Deploy to Hugging Face Spaces

  1. Create a new Space (Streamlit SDK) and push this repo.
  2. Enable Persistent Storage and set caches:
    • HF_HOME=/data/.huggingface
    • SENTENCE_TRANSFORMERS_HOME=/data/.sentence-transformers
  3. In Space Settings → Secrets, set HF_TOKEN (required) and optionally GITHUB_TOKEN.
  4. In Space Settings → Variables, set RAG_HF_MODEL and RAG_LLM_BACKEND=hf-router.
  5. Optional: RAG_HF_PROVIDER_SUFFIX, RAG_INJECT_MAX_CHUNKS, and RAG_RETRIEVE_TOPK_MULT.

With persistent storage enabled, FAISS indexes are stored in /data/rag_cache and reused across restarts.
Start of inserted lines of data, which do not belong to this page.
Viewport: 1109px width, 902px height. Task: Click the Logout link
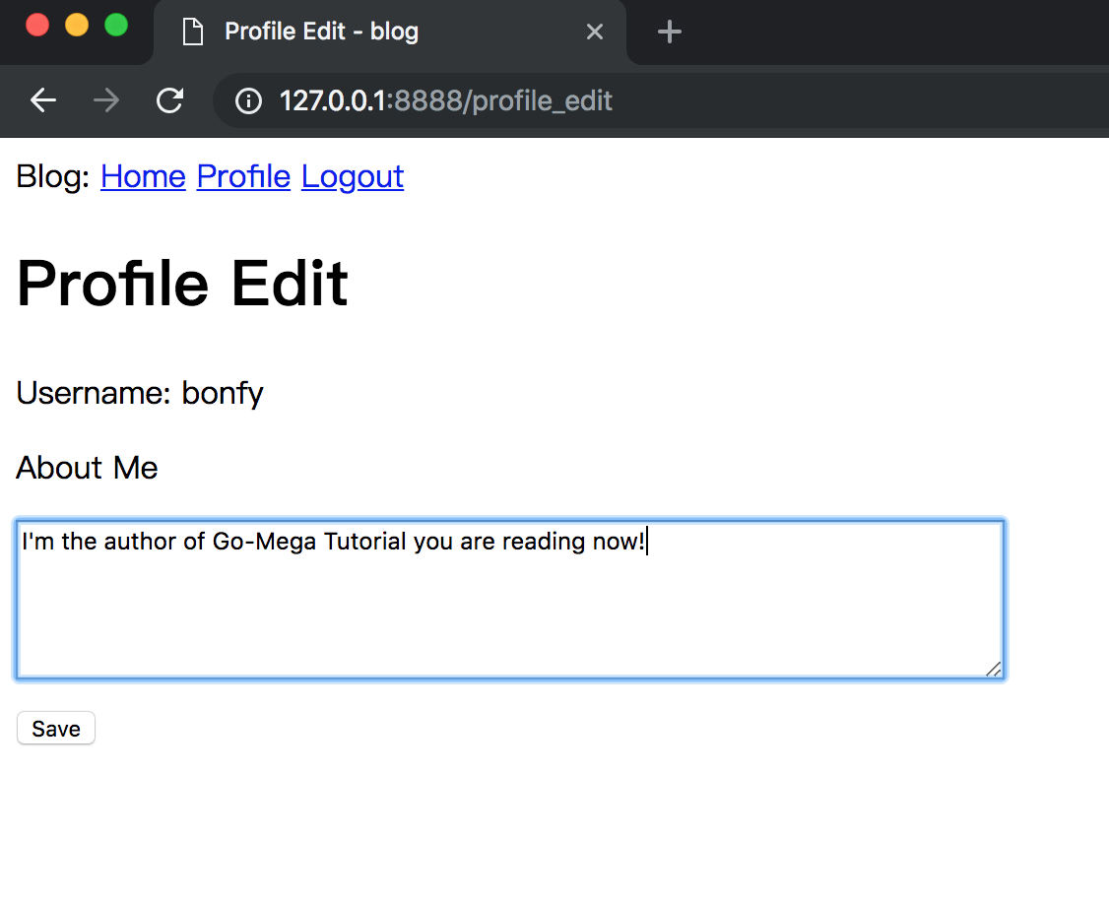353,176
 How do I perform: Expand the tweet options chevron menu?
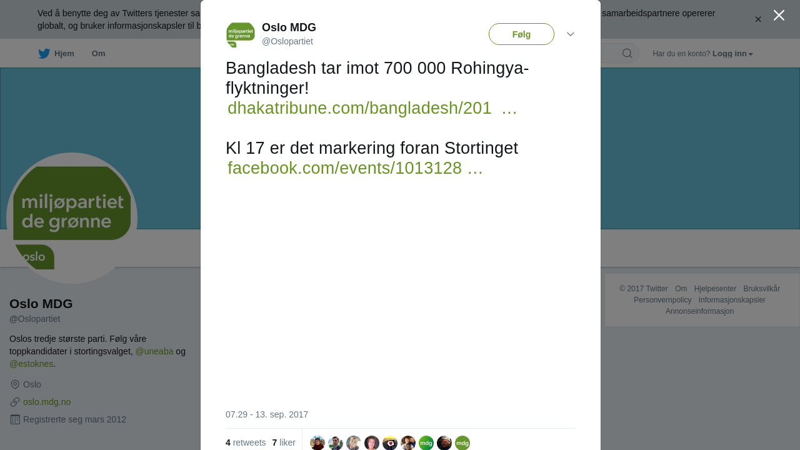[x=571, y=34]
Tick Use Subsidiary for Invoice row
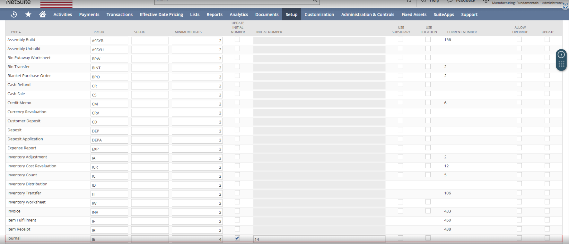The height and width of the screenshot is (244, 569). 400,211
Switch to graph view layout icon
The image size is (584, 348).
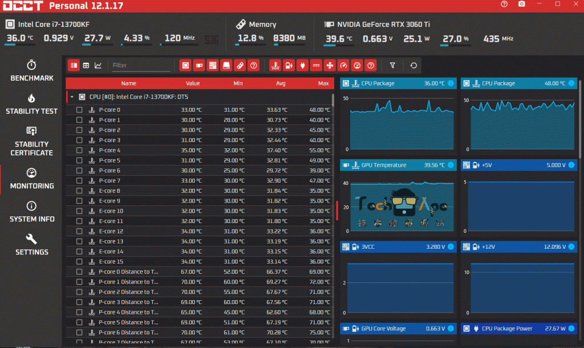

They rebuild only when the normalized chunk/manifest files change.

Common maintenance tasks

Add new books (PDFs)

  1. Add PDFs to data/raw_pdfs/
  2. Update sources.json
  3. Run make rebuild
  4. (Optional) make clean-index
  5. streamlit run app.py

Add new articles

  1. Update sources_articles.json
  2. Run make rebuild
  3. (Optional) make clean-index
  4. streamlit run app.py

Rebuild indexes only

make clean-index

Scripts and commands reference

  • app.py - Streamlit UI; loads chunk files and builds/loads FAISS indexes.
  • scripts/normalize_all.py - Parse PDFs and MCP markdowns into chunks_books.jsonl and manifest_books.json.
  • scripts/ingest_articles.py - Fetch URLs from sources_articles.json and write chunks_articles.jsonl and manifest_articles.json plus articles_ingest_report.json.
  • scripts/merge_chunks.py - Merge multiple chunk files and manifests; emits chunks.jsonl, manifest.json, and merge_report.json.
  • scripts/rebuild_all.sh - Run normalize, ingest, and merge in order (same as make rebuild).
  • scripts/refresh_mcp.sh - Download llms-full.txt and regenerate MCP markdowns in mcp/.
  • scripts/split_mcp.py - Split a single MCP snapshot text file into topic markdown files.
  • refresh_mcp.sh - Convenience wrapper for scripts/refresh_mcp.sh.
  • normalize_all.py, ingest_articles.py, merge_chunks.py, split_mcp.py - Convenience wrappers for the scripts/ versions.
  • Makefile - make install, make rebuild, make clean-index, make run.
  • build_kb.py - Legacy entry point referencing a removed src/ package; not used by the current app.

License

Apache License 2.0. See LICENSE.

Troubleshooting

  • If you see No chunks loaded, ensure data/normalized/*.jsonl exists and has content.
  • If the Hugging Face request fails, verify HF_TOKEN is set and the model name or endpoint is correct.
  • If article ingestion skips sources, check data/normalized/articles_ingest_report.json.